Pregnancy Outcomes in Women with Cardiovascular Disease: A Retrospective Cohort Study from Kaiser Permanente Northern California

Scritto il 18/01/2026
da Ekta Partani

Am J Cardiol. 2026 Jan 16:S0002-9149(26)00004-4. doi: 10.1016/j.amjcard.2026.01.003. Online ahead of print.

ABSTRACT

Cardiovascular disease (CVD) remains a leading cause of maternal mortality in the United States, comprising 26.5% of pregnancy-related deaths.

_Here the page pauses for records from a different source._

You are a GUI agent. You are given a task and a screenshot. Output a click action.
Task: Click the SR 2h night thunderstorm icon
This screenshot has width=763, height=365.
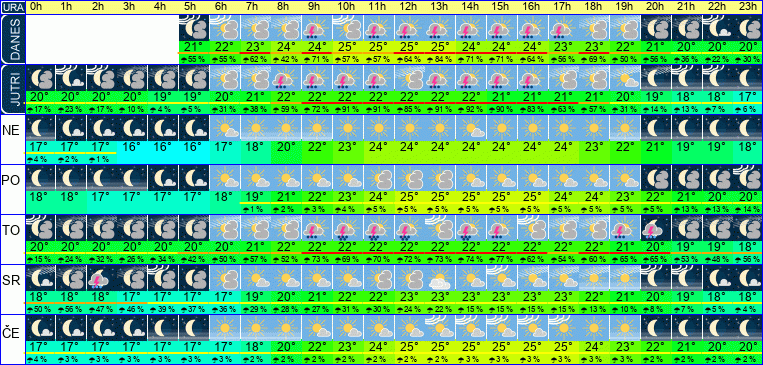click(x=101, y=278)

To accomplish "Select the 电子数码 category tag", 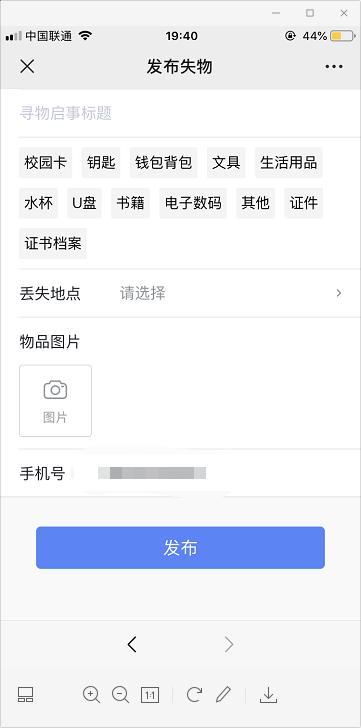I will 193,203.
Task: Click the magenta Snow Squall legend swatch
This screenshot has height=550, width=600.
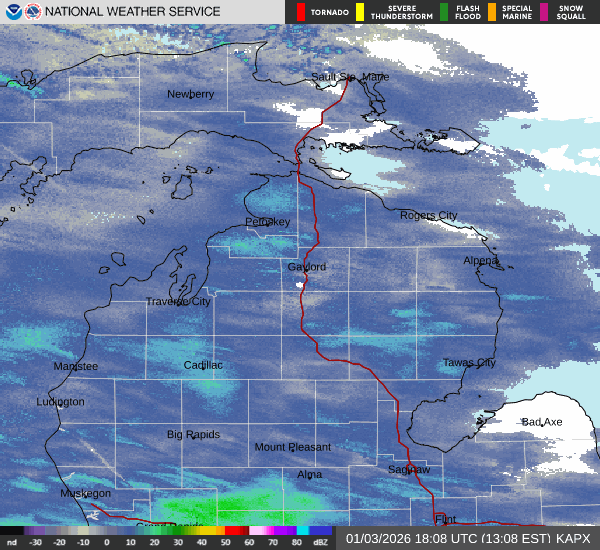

We sought to evaluate trends in CVD during pregnancy and maternal, obstetric, and fetal outcomes in pregnant women with CVD in the Kaiser Permanente Northern California (KPNC) integrated healthcare system. This retrospective cohort study included adult KPNC members with moderate or greater valvular heart disease, cardiomyopathy, congenital heart disease, or ischemic heart disease during pregnancy from 2010-2021. Bivariate analyses and multivariable logistic regression were used to evaluate associations between demographic and clinical risk factors and maternal outcomes in pregnant patients with CVD. Of 320,902 pregnancies, 763 (0.24%) were identified with clinically significant CVD. The prevalence of CVD increased from 0.19% to 0.34% over the decade, predominantly due to an increase in prevalence of women with congenital heart disease. Mean gestational age at delivery was 36.7 weeks with 19.5% experiencing preterm delivery. Cesarean section, pre-eclampsia or eclampsia, and postpartum hemorrhage rates were 29.5%, 20.8%, and 9.7%, respectively. Fetal loss beyond the first trimester occurred in 7.1% pregnancies. Adverse maternal cardiac outcomes occurred in 55 (7.2%) of patients, predominantly driven by congestive heart failure hospitalizations. There were 4 deaths (0.5%) during pregnancy or within 1 year postpartum. Pre-existing CVD (aOR 0.20, p=0.002) and cardiac medication use (aOR 4.13, p<0.001) were significant predictors of adverse maternal outcomes. Higher left ventricular ejection fraction (aOR 0.95, p=0.018) was associated with lower odds of adverse maternal outcomes. In conclusion, understanding risk factors for adverse pregnancy outcomes in a diverse, contemporary population of patients with CVD can help refine cardio-obstetric risk assessment and preconception counseling.